● **GIVEN PASSAGE**:
- - - - - - -
The other day I mentioned the Cambria Trinity ETF (TRTY) in passing, noting that it usually looks like a tough fund to hold. Testfol.io shows that it has compounded at 3.89% versus 3.64% for inflation. It has also been pretty volatile in exchange for the low growth rate. Something with essentially no volatility that just keeps up with inflation might be a favorable tradeoff but the same return as inflation with a lot of volatility is tough.
TRTY has had mixed results with crisis alpha. In 2022 it was only down 3.32% which is really good of course but in the 2020 Pandemic Crash it fell 20%. That might not be a useful way to look at though as the fund currently owns a lot of ETFs that weren't around in 2020. It's opportunity set might be much larger now than it was back then. Shortening the study where I am getting this data to the start of 2023 still shows the fund being relatively volatile for something with more of an absolute return type of result. In the two and a half year lookback, TRTY has compounded three basis points more than client/personal holding Merger Fund but with more than twice the volatility of the Merger Fund.
So that is why I called it a tough hold. Nonetheless, the allocation strategy continues to fascinate me.
I looked at the holdings to try to figure out why it has lagged. I only have the current makeup so it might be difficult to nail it down. It currently has 7.77% in managed futures which has been a tough place lately but would have been part of the success of 2022 if it had that much in managed futures back then. Right now it has 23% in bonds with maturities greater than 5 years. Even five year duration fixed income got hit some when rates went up. It has a total of about 11% in VGIT and BND which have compounded negatively since the start of 2021, have each bottomed out with mid-teen declines but have been clawing their way back slowly over the last couple of years.
TRTY has a little over 16% in its shareholder yield (buybacks plus dividends) suite of ETFs which have had varying results and varying lengths of time they have existed but they've been a mixed bag. One is way ahead of its corresponding market cap weighted fund, one has been a push, two newer ones far behind and SYLD which is the first one of these is currently behind by almost 200 basis points but at other times it has been ahead of its corresponding market cap weighted fund. There are also two older value funds totaling 14% of the fund that are far behind their corresponding market cap weighted funds which is consistent with value more broadly.
- - - - - - -
● **DATASET EXCERPTS**:
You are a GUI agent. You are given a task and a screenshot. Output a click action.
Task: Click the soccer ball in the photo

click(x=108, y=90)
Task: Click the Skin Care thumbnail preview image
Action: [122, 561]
- - - - - - -
● **WHAT YOU WILL DO**:
[A] In the passage on the Cambria Trinity ETF, how far did TRTY fall during the 2020 Pandemic Crash?
[B] Continue the passage on the Cambria Trinity ETF from its last sentence.

● **EXERCISE RESPONSES**:
[A] It fell 20%.

[B]
There's quite a bit allocated to commodities and commodity stocks and there are some other things too that take up smaller weightings including a little bit in Bitcoin and an infrastructure ETF.
The target allocation as we've discussed before is 35% in trend following, 25% in equities, 25% in bonds and 15% in alternatives. The trend following number appears to include a 7.94% weighting in Cambria Value and Momentum ETF (VAMO). I'm not sure where it gets the rest of the trend following exposure.
The following two replications.
And the result
I threw in PRPFX because I think of TRTY as being quadrant inspired. The Trinity concept clearly works which is an observation we've made before. Friday's post was titled Half As Long and focused on simplicity. I don't know if it is fair to say that TRTY has too much going on under the hood but the replications are clearly simpler and more straightforward.
Lastly, I want to address why I added the RISR/MBB pair we've been talking about for the last few days in Replication 2. It turns out that RISR/MBB looks a lot like catastrophe bonds, at least I think it does.The big drop for SHRIX in October 2022 was fear that Hurricane Ian would be a triggering event. It wasn't. You can see the numbers and maybe why I draw that conclusion. I am not sure what to do with this yet, if anything, but it is interesting.
Now, really the last thing as a disclaimer. Again, I would never want anywhere near 35% in managed futures as backtested in Replication 1. I wouldn't want anywhere near 17.5% for that matter but anyone so motivated to go above 10% (I have less than 10%), I would suggest using several different funds to diversify managers and maybe split exposure to replication and a full implementation.
The information, analysis and opinions expressed herein reflect our judgment and opinions as of the date of writing and are subject to change at any time without notice. They are not intended to constitute legal, tax, securities or investment advice or a recommended course of action in any given situation.